Lines 2777 to 2783 in 4397424

	def _compute_load(self, specs, local_mux):
	""" Compute the load on a local routing wire (number of on/partial/off) """
	# The first thing we are going to compute is how many local mux inputs are connected to a local routing wire
	# This is a function of local_mux size, N, K, I and Ofb
	num_local_routing_wires = specs.I+specs.N*specs.num_ble_local_outputs
	self.mux_inputs_per_wire = local_mux.implemented_size*specs.N*specs.K/num_local_routing_wires

mux_inputs_per_wire = local_mux.implemented_size\*specs.N\*specs.K/num_local_routing_wires.

However, as there are specs.N*specs.K muxes in the local routing, mux_inputs_per_wire should be equal to specs.N*specs.K muxes. Could you tell me the reason why it relates to the local mux size? It puzzles me a lot of times.
Thanks!

[vaughnbetz]

This looks correct to me. I believe the calculation is saying you have a total number of mux inputs of that is equal to the number of inputs to each mux * the number of such muxes. Then take all those mux inputs and divide them evenly over the local routing wires to figure out how many mux inputs (loads) we have per wire.
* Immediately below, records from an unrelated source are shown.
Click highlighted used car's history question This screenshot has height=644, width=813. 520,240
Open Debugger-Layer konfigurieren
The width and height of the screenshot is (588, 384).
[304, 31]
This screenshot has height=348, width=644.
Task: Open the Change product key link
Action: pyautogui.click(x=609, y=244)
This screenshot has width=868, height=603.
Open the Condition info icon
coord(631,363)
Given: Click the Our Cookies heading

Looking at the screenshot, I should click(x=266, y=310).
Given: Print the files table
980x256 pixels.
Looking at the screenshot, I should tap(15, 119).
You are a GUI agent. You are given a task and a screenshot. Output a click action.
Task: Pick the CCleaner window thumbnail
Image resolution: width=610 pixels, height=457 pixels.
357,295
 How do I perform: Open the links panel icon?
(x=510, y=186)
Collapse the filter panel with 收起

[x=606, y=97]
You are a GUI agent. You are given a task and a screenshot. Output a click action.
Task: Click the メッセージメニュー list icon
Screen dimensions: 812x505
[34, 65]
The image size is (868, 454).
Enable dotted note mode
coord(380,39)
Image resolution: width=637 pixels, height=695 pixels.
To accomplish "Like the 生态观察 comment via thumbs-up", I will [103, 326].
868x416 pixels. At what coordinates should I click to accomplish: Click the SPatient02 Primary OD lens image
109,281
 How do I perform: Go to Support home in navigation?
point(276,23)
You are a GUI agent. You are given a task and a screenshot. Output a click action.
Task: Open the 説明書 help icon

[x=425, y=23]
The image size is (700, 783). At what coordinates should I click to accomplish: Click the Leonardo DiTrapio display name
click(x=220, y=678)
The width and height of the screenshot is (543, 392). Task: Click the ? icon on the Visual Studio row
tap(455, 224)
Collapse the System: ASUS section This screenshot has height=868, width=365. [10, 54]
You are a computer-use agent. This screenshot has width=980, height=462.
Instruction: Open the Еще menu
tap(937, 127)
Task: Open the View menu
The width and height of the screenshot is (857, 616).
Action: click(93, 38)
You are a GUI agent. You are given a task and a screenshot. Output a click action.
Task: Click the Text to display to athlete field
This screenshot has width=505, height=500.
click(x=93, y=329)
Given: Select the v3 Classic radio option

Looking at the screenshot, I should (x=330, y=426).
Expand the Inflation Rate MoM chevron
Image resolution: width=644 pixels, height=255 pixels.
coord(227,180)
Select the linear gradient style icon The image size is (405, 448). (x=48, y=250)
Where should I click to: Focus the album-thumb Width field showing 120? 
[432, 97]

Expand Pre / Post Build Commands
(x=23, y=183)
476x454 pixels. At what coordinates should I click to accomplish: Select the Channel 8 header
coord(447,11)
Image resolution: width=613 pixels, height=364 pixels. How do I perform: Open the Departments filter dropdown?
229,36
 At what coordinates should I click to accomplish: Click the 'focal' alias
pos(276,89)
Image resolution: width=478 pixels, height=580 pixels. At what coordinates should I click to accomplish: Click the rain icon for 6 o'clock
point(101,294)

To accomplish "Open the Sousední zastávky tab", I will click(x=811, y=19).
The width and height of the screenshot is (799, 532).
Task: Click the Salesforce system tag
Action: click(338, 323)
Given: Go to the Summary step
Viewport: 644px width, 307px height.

Total number of muxes that are fed by local routing: specs.N * specs.K (i.e. this is the total number of LUT inputs)
Total number of inputs to these muxes: multiply by local_mux.implemented_size
Spread these mux inputs evenly over all the local routing wires (which are the possible sources/inputs): divide by num_local_routing_wires.

Adding @sadegh68 and @StephenMoreOSU in case they have anything to add.

[narutozxp]

@vaughnbetz thank you for your kind answer. However, this will result in a heavier load for input wires, but will not improve routing.
For example, if we have the following architecture:

fpga_arch_params:

  arch_out_folder: ./output_files
  # The following parameters are the classic VPR architecture parameters
  N : 8
  K : 4
  W : 100
  L : 4
  I : 24
  Fs : 3
  Fcin : 0.15
  Fcout : 0.1

  # Number of BLE outputs to general routing 
  Or : 1

  # Number of BLE outputs to local routing
  Ofb : 1

  # Population of local routing MUXes 
  Fclocal : 1

According to the code of COFFE,
level2_size=int(math.sqrt(self.required_size))=int(sqrt(24+8))=5
level1_size=int(math.ceil(float(self.required_size)/self.level2_size))=7
local_mux.implemented_size = level2_size * level1_size = 35
self.mux_inputs_per_wire = local_mux.implemented_sizespecs.Nspecs.K/num_local_routing_wires = 35 * 4 * 8 / 32 = 35

However, I only need a 32-mux to implement my full-crossbar， but we use a 35-mux now. In my opinion, a 32-mux could select all of the local_routing_wires, so a 35-mux will not improve the ability of local routing(multiple inputs of mux connect the same local_routing_wire). On the contrary, 35-mux will make the wire load larger, increasing the area and delay. Even if I have to use a 35-mux(maybe for easy physical implementation), I will only use its 32 input of all 35 inputs, because, this way has a more minor delay(smaller wire load) with no effect to the flexibility of local routing.

[vaughnbetz]

Your logic seems correct. It will be a small difference, but you are right that rounding off the number of inputs to force a balanced 2-level mux will increase the number of loads a little. I don't think it will make a large difference, and it does keep the mux symmetric. You could update the code to change the computation for this case, but if you do so it should be commented so it's understandable. Adding @StephenMoreOSU in case he has any thoughts.